TASK REQUIREMENTS: Reproduce all the rows below, replacing every "title bar" with "header bar" and changing nothing else.

TASK INPUT:
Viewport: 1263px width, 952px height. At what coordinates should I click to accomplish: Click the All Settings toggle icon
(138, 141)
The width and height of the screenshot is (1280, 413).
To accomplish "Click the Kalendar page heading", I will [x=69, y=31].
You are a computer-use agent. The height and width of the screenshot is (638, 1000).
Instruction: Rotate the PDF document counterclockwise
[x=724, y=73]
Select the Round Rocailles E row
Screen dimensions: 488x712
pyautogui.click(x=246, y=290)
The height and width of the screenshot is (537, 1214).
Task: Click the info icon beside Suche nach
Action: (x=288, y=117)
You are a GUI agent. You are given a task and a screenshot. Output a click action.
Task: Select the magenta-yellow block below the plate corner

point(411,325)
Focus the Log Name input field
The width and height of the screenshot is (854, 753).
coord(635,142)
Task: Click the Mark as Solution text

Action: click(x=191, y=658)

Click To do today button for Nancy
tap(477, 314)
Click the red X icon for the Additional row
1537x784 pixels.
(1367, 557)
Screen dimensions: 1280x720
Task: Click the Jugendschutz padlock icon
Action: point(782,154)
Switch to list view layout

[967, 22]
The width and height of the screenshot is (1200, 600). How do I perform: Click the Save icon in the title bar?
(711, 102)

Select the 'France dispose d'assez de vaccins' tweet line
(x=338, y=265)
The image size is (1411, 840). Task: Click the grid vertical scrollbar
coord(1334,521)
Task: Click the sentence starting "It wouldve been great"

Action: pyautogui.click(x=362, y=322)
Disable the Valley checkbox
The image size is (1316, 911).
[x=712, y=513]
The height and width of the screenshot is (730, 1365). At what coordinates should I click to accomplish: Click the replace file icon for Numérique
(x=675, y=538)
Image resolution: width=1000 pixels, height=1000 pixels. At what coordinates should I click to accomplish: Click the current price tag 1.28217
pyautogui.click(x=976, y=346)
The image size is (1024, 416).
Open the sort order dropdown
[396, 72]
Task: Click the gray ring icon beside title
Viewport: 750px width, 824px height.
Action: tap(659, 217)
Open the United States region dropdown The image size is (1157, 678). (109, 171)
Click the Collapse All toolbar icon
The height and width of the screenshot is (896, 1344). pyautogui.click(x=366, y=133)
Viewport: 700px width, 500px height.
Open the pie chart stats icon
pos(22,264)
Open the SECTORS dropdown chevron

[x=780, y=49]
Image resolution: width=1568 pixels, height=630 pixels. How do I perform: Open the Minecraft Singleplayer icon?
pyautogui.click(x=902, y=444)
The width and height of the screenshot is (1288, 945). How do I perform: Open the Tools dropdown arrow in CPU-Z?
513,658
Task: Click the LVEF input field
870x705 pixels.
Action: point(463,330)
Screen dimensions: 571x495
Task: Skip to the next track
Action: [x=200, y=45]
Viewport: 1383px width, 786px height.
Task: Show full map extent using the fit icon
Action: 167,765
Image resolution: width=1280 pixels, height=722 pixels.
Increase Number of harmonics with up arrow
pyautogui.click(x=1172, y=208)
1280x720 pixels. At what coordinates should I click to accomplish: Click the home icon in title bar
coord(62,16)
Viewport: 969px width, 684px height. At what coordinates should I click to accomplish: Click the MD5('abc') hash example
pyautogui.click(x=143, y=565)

ANSWER FOR THE TASK:
Viewport: 1263px width, 952px height. At what coordinates should I click to accomplish: Click the All Settings toggle icon
(138, 141)
The width and height of the screenshot is (1280, 413).
To accomplish "Click the Kalendar page heading", I will [x=69, y=31].
You are a computer-use agent. The height and width of the screenshot is (638, 1000).
Instruction: Rotate the PDF document counterclockwise
[x=724, y=73]
Select the Round Rocailles E row
Screen dimensions: 488x712
pyautogui.click(x=246, y=290)
The height and width of the screenshot is (537, 1214).
Task: Click the info icon beside Suche nach
Action: (x=288, y=117)
You are a GUI agent. You are given a task and a screenshot. Output a click action.
Task: Select the magenta-yellow block below the plate corner

point(411,325)
Focus the Log Name input field
The width and height of the screenshot is (854, 753).
coord(635,142)
Task: Click the Mark as Solution text

Action: click(x=191, y=658)

Click To do today button for Nancy
tap(477, 314)
Click the red X icon for the Additional row
1537x784 pixels.
(1367, 557)
Screen dimensions: 1280x720
Task: Click the Jugendschutz padlock icon
Action: point(782,154)
Switch to list view layout

[967, 22]
The width and height of the screenshot is (1200, 600). How do I perform: Click the Save icon in the header bar?
(711, 102)

Select the 'France dispose d'assez de vaccins' tweet line
(x=338, y=265)
The image size is (1411, 840). Task: Click the grid vertical scrollbar
coord(1334,521)
Task: Click the sentence starting "It wouldve been great"

Action: pyautogui.click(x=362, y=322)
Disable the Valley checkbox
The image size is (1316, 911).
[x=712, y=513]
The height and width of the screenshot is (730, 1365). At what coordinates should I click to accomplish: Click the replace file icon for Numérique
(x=675, y=538)
Image resolution: width=1000 pixels, height=1000 pixels. At what coordinates should I click to accomplish: Click the current price tag 1.28217
pyautogui.click(x=976, y=346)
The image size is (1024, 416).
Open the sort order dropdown
[396, 72]
Task: Click the gray ring icon beside title
Viewport: 750px width, 824px height.
Action: tap(659, 217)
Open the United States region dropdown The image size is (1157, 678). (109, 171)
Click the Collapse All toolbar icon
The height and width of the screenshot is (896, 1344). pyautogui.click(x=366, y=133)
Viewport: 700px width, 500px height.
Open the pie chart stats icon
pos(22,264)
Open the SECTORS dropdown chevron

[x=780, y=49]
Image resolution: width=1568 pixels, height=630 pixels. How do I perform: Open the Minecraft Singleplayer icon?
pyautogui.click(x=902, y=444)
The width and height of the screenshot is (1288, 945). How do I perform: Open the Tools dropdown arrow in CPU-Z?
513,658
Task: Click the LVEF input field
870x705 pixels.
Action: point(463,330)
Screen dimensions: 571x495
Task: Skip to the next track
Action: [x=200, y=45]
Viewport: 1383px width, 786px height.
Task: Show full map extent using the fit icon
Action: 167,765
Image resolution: width=1280 pixels, height=722 pixels.
Increase Number of harmonics with up arrow
pyautogui.click(x=1172, y=208)
1280x720 pixels. At what coordinates should I click to accomplish: Click the home icon in header bar
coord(62,16)
Viewport: 969px width, 684px height. At what coordinates should I click to accomplish: Click the MD5('abc') hash example
pyautogui.click(x=143, y=565)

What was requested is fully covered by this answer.